Looking at this situation with Sharon and Jen, how it’s affected our whole group and myself, I’m just really surprised at the way that I’ve handled things. Being lied to and deceived so badly, running around blindly in the dark, not know what’s going on and how to help is probably one of the worst things one can experience. To think that I was beginning to embark on a meaningful friendship with my roomate and to have her stab all of us in the back because of her own selfish desires is really sad. And to say that I’m not angry at her really shows how much the Lord has changed my perspective on things. I remember a time where if I felt betrayed or lied to, I would immediately jump down people’s throats, trying to seek my own vengeance for the pain they caused me was like second nature. Believe me, I lost so many friends that way. But seeing this situation from the Lord’s perspective, and really understanding what Grace really is, I just feel sad and heartbroken for those around me.
I guess I kind of always looked at my relationship with Sharon as more of an annoyance rather than an actual relationship. She was never around and so flighty that I never felt that she was interested in pursuing a relationship with those that she lived with, and I was pretty dead on. We tried to reconcile things and for me to look past my resentment and just love her was a big challenge, but I knew that it was the right thing to do. And now with all of this, not even being able to believe anything that comes out of her mouth because of all the lies she has told, I’m more sad than anything. Sad that she has chosen to follow her own selfish and destructive wants rather than follow God. But it’s her choice, and thank God that he gives us the free will to make decisions like these instead of forcing us to be in a relationship with him that we might not want. I think that’s one of the things that really has been attractive about God, that he gives us an option, and even though a lot of the choices that we make (mostly those that go against what he wants for our lives) are negative, we can always have confidence that what the Lord wants for us will always be for the good of those who love him, even if it doesn’t feel like it at the moment.

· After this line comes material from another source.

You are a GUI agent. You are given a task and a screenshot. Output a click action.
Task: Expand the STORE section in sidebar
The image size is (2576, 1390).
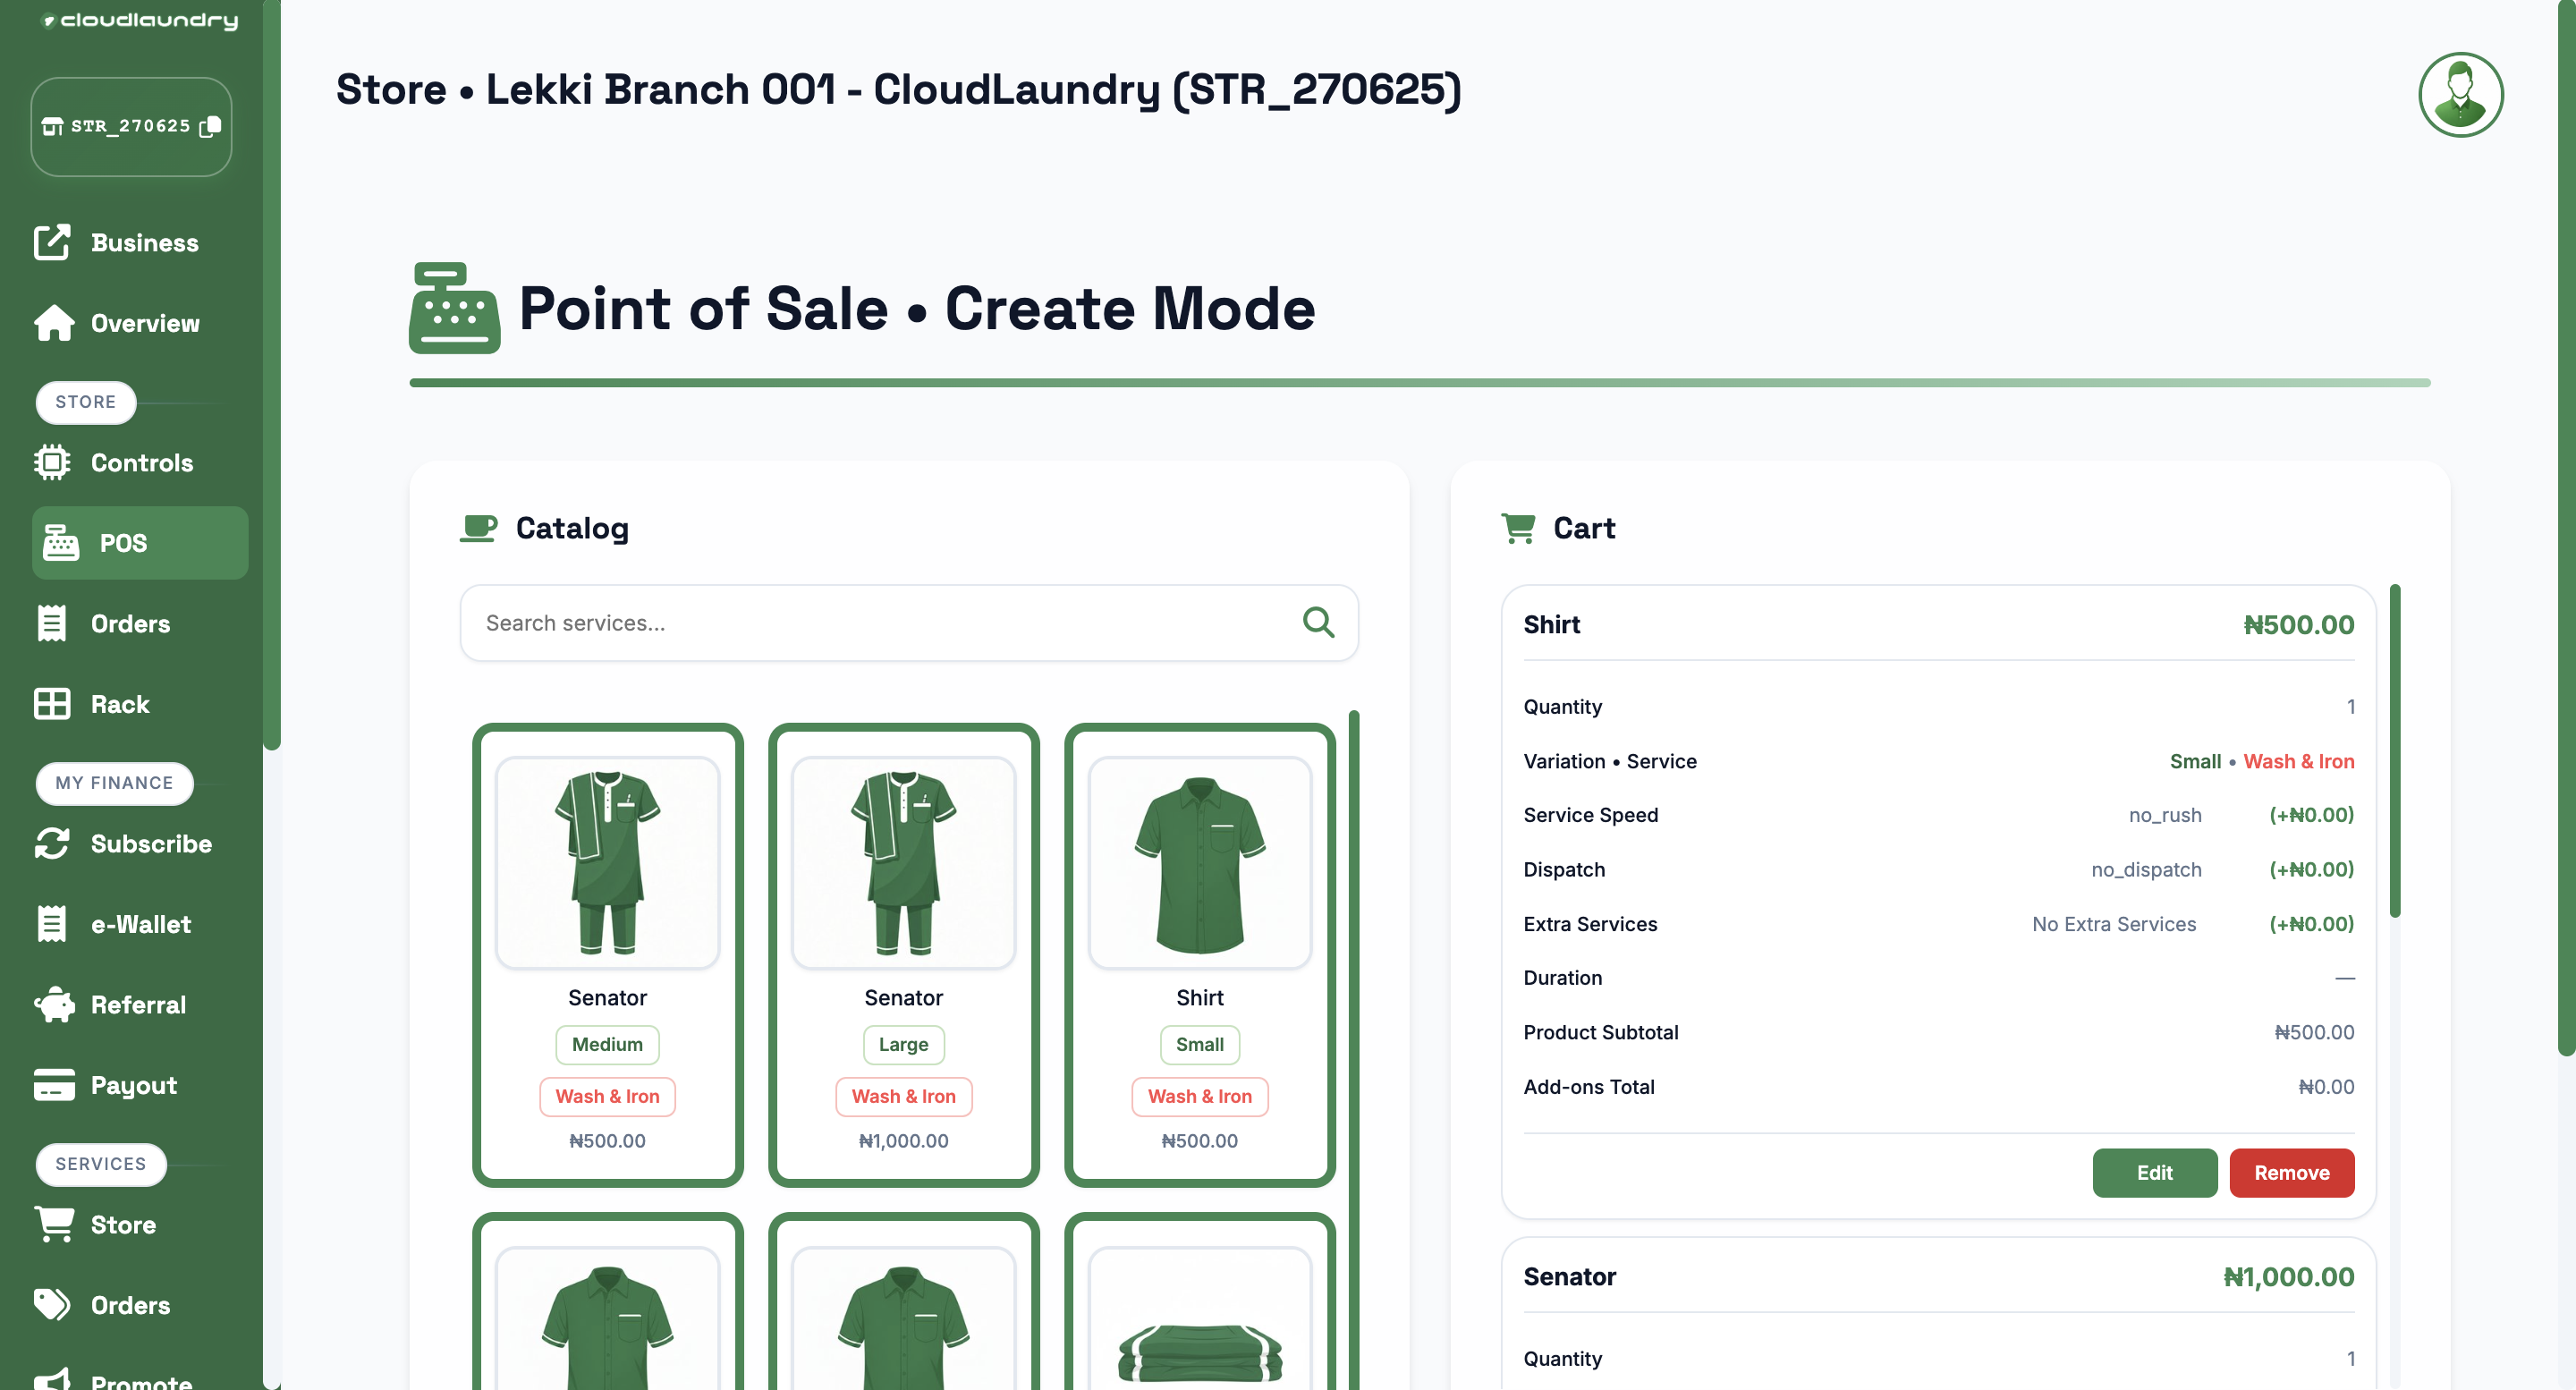(x=85, y=402)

I think I made my peace with Sharon a few weeks ago before this even happened. I guess I just realized that she was going to do whatever she wanted, and she knew what both options were for her, and she had to make the decision, and I couldn’t affect that in any way. Part of me feels like I should be more emotional like the rest of the girls in our group, but at the same time, I just want to move on and not think about it anymore, because it just drained me so much. So I guess I just hope for the best with Sharon and Jen, praying that one day they will find their way back to the Lord.
I think the thing that I really want the most is just to be a support for all of my friends. I hate to see the people I love in pain, and I just want to do whatever is in my power to help them and make them feel loved. Damn, sometimes I used to look at the way I cared about people, and for a long time, I wished I didn’t care as much, because I used to put so much of myself and my love into others(especially guys I liked) and got my heart broken time after time. I guess that really just shows how people fail you constantly. But now I’m glad that I have a heart for people and that all I want to do most of the time is hug someone and tell them how much I love them. I think empathy and compassion are some of the greatest gifts I’ve received from God, and I wouldn’t trade them for anything.
Praise God for his love, being able to experience it and give it away to others, because without it, I wouldn’t be here.
i’m glad you’re so vulnerable here… i can really resonate with a lot that you said. you did an awesome job.